**Records provided**.
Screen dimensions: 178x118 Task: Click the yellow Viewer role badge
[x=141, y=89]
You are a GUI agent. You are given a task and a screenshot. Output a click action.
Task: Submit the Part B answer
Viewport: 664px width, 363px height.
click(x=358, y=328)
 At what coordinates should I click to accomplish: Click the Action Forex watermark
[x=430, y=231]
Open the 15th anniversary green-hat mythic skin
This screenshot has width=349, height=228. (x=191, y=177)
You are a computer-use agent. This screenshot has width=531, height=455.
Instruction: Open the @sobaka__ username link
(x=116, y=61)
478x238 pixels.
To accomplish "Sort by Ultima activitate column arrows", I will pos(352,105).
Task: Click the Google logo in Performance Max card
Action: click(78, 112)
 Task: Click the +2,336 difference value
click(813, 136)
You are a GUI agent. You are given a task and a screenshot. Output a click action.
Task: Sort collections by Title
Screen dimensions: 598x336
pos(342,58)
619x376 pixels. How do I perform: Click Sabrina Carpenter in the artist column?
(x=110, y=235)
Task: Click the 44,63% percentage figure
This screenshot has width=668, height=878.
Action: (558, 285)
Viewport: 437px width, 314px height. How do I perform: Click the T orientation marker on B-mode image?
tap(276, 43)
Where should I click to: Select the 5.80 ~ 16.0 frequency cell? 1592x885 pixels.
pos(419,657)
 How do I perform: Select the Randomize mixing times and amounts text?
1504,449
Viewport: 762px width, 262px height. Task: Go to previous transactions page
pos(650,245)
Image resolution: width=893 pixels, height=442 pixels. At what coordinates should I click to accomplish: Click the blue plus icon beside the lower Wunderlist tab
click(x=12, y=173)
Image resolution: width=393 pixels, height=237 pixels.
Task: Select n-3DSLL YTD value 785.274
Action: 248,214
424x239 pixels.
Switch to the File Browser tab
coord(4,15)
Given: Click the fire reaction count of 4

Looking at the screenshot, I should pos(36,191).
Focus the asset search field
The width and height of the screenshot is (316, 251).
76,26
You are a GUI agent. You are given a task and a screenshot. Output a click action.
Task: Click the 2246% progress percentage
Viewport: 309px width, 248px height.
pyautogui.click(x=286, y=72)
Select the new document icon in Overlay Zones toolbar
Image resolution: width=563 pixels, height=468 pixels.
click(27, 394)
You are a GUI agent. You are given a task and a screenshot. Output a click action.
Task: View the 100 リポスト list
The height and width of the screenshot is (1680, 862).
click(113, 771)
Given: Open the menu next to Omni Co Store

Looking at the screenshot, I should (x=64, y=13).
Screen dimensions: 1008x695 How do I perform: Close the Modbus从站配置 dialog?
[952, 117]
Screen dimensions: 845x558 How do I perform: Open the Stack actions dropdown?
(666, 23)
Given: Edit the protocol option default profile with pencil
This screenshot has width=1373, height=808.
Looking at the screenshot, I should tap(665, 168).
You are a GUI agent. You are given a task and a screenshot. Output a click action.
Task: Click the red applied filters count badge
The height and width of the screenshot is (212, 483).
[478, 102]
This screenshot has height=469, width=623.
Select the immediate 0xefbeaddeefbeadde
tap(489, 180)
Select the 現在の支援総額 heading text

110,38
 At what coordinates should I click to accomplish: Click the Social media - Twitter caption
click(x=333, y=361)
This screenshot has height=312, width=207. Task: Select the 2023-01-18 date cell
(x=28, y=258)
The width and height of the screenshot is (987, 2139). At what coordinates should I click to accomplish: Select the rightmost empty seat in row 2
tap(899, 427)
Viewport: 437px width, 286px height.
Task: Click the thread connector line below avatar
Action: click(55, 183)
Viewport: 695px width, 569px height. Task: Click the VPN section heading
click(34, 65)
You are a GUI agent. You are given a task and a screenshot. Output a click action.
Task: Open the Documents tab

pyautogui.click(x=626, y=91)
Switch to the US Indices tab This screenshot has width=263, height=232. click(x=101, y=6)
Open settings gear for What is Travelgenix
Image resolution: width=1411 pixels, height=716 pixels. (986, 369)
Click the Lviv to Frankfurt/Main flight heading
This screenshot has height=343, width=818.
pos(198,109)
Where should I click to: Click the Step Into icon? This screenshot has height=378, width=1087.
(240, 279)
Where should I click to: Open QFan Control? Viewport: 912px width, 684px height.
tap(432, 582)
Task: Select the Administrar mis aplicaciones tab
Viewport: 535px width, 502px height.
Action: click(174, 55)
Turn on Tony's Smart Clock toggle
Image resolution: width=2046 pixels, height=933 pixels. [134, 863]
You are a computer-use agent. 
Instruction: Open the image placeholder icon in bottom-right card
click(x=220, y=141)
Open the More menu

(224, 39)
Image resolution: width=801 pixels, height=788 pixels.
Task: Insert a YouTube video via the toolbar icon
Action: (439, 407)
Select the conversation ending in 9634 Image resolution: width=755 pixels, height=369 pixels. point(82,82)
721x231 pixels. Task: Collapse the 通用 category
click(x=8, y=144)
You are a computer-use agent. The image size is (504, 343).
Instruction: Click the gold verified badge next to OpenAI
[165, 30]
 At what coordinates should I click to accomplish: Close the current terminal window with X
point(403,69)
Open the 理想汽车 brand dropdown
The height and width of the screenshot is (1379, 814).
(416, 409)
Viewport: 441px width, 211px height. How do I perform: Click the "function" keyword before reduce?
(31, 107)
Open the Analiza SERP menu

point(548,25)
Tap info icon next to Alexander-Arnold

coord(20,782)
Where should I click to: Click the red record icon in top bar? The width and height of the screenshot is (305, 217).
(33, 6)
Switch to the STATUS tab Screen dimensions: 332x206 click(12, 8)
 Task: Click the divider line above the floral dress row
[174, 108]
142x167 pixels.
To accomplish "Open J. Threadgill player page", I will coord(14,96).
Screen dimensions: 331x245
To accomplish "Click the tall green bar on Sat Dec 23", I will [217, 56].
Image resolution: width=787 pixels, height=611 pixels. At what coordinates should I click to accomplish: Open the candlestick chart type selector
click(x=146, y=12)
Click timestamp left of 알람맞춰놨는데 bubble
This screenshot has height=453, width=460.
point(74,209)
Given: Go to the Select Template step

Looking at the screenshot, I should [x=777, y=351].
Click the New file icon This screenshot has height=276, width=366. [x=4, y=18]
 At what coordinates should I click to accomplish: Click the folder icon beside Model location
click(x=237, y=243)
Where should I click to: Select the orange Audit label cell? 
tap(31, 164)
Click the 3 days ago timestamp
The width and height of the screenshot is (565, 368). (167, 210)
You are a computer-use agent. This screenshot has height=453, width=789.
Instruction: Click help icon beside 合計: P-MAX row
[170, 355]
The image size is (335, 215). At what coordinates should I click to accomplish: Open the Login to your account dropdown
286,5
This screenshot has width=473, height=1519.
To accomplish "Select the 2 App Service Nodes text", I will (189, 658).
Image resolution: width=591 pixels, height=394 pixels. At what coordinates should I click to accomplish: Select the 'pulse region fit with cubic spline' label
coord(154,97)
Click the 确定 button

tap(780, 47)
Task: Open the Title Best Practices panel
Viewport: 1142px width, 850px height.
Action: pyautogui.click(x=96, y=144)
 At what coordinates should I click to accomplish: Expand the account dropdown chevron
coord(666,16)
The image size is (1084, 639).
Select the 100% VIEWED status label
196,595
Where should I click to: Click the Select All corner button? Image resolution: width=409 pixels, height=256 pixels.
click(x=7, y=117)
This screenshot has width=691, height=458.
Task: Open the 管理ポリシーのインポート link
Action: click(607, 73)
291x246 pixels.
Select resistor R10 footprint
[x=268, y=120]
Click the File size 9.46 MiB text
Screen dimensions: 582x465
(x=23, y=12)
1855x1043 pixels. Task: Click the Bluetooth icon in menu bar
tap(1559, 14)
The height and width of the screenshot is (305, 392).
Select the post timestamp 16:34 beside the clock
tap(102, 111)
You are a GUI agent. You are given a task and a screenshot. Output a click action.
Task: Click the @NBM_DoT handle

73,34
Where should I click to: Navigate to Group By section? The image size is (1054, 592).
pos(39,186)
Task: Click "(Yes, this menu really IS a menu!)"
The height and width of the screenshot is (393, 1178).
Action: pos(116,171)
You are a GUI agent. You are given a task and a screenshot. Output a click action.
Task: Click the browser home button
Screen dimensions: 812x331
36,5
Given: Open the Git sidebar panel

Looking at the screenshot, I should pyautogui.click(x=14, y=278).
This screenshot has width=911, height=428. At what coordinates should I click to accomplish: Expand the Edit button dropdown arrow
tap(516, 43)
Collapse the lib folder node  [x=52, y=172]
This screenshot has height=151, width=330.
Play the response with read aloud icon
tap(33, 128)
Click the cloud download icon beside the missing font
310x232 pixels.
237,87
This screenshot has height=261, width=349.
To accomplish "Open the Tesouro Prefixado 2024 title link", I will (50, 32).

**What is needed**. From the data above, reproduce word for word the lines running from the line with "account dropdown chevron" to the line with "The height and width of the screenshot is (305, 392).", ends included.

**Response box**.
 At what coordinates should I click to accomplish: Expand the account dropdown chevron
coord(666,16)
The image size is (1084, 639).
Select the 100% VIEWED status label
196,595
Where should I click to: Click the Select All corner button? Image resolution: width=409 pixels, height=256 pixels.
click(x=7, y=117)
This screenshot has width=691, height=458.
Task: Open the 管理ポリシーのインポート link
Action: click(607, 73)
291x246 pixels.
Select resistor R10 footprint
[x=268, y=120]
Click the File size 9.46 MiB text
Screen dimensions: 582x465
(x=23, y=12)
1855x1043 pixels. Task: Click the Bluetooth icon in menu bar
tap(1559, 14)
The height and width of the screenshot is (305, 392).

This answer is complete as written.